Alckmin estava acompanhado do secretário de planejamento do Estado, Emanuel Fernandes, também coordenador do comitê paulista para a Copa. Falaram com Teixeira sobre o andamento das obras no Fielzão, futuro estádio do Corinthians , em Itaquera, e sobre a viabilização financeira do projeto.

O pacote de isenção fiscal de R$ 420 milhões elaborado pela Prefeitura de São Paulo para incentivar a construção da arena foi explicado ao cartola da CBF. As obras que o governo do Estado farão no entorno do estádio também estiveram na pauta.

Alckmin definiu o encontro como "proveitoso", segundo um interlocutor. Mas está incomodado com o risco de São Paulo perder a abertura. Os sinais dados pelos organizadores da Copa, de que a escolha recairá sobre Rio ou Belo Horizonte - Brasília, outra pretendente, também foi citada - preocupam o governador.

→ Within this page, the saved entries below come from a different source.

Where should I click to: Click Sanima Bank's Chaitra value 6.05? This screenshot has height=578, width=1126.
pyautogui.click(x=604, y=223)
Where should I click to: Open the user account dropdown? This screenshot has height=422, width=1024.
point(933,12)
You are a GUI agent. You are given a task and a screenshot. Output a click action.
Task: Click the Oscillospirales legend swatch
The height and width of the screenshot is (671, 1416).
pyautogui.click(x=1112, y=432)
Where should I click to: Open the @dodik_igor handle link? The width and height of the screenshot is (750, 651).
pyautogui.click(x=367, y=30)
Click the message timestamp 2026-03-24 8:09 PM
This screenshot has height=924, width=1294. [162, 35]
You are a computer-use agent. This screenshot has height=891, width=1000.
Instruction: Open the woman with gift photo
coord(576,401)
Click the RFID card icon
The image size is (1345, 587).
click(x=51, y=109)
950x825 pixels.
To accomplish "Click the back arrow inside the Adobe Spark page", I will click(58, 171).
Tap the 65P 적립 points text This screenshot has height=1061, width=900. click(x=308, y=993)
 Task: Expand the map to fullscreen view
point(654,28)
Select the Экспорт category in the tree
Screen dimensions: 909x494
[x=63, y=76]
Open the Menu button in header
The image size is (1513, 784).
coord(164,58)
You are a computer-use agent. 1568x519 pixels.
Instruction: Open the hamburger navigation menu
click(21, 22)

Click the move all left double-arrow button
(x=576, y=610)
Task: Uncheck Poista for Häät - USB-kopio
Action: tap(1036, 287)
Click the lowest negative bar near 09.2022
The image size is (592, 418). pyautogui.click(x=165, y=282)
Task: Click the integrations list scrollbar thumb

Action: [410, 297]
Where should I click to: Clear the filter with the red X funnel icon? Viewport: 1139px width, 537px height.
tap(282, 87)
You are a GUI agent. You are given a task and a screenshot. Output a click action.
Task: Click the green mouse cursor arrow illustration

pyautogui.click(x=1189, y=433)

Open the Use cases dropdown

Teixeira teria dado uma resposta protocolar, ao ser questionado sobre a situação de São Paulo: que a escolha do local da abertura do Mundial é técnica e que será feita pelo pessoal da Fifa (Federação internacional de Futebol e Associados).

A entidade divulgará oficialmente o local da primeira partida da Copa de 2014 em 29 de julho. Mas São Paulo já recebeu ultimato para apresentar as garantias financeiras da construção em Itaquera, até o dia 12.